A reporter then questioned Jean-Pierre on the measurement used to determine that Biden had taken more questions than Trump and Obama, who had a combined 12 years in office prior to his presidency.

‘We’re happy to share that. I’m just letting you know,’ she responded, before the reporter then asked if it was based on the ‘minutes spoken’ by Biden.

‘It’s questions. I just said questions,’ Jean-Pierre said.

The reporter clarified that she meant the ‘number of questions’ Biden has answered, to which Jean-Pierre repeated two more times that it was.

Jean-Pierre stated a fourth time that Biden had taken more questions than Trump and Obama combined, but this time added former President Bush as well, who served for eight years prior to Obama’s presidency.
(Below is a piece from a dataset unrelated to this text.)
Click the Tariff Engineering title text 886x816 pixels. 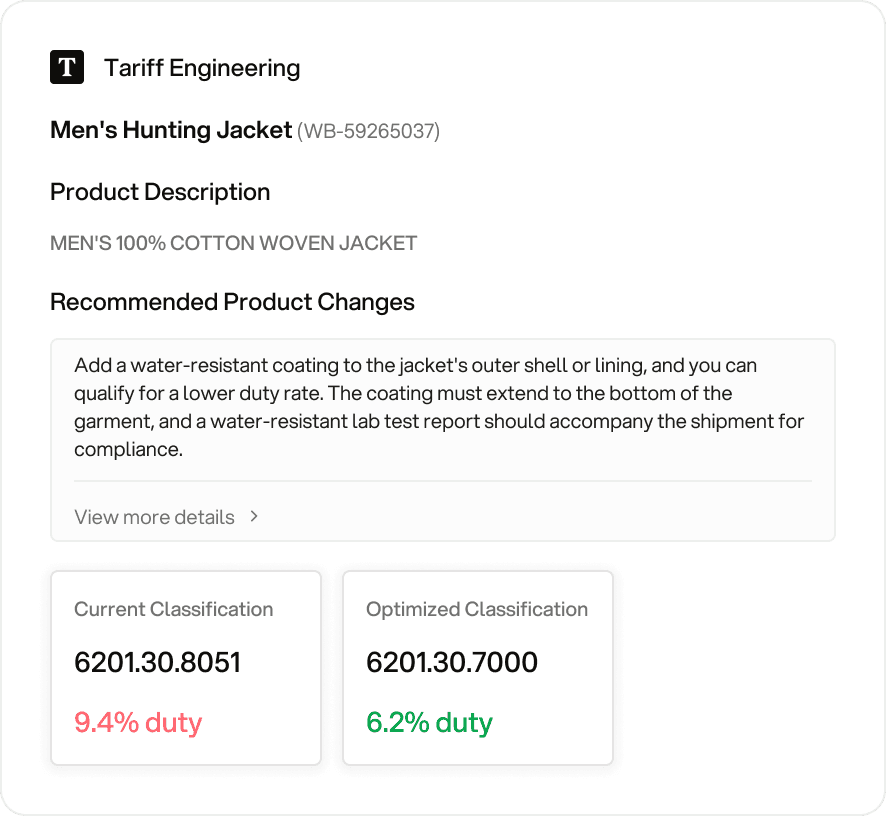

‘And here you go. To your question, he has answered over 320 questions, and that’s not even including more — more formal press conference and interviews. So look, we’re going to try and — we’re going to keep — be consistent in his engagement with reporters,’ she said.

In addition to replacing each instance Jean-Pierre said ‘questions’ with ‘question-and-answer sessions’ when the White House published the transcript on its website, it also added ‘in the first 20 months of their presidencies’ where she claimed Biden had taken more questions than Trump, Obama and Bush. 

Fox News Digital reached out to the Biden administration for comment but did not immediately receive a response.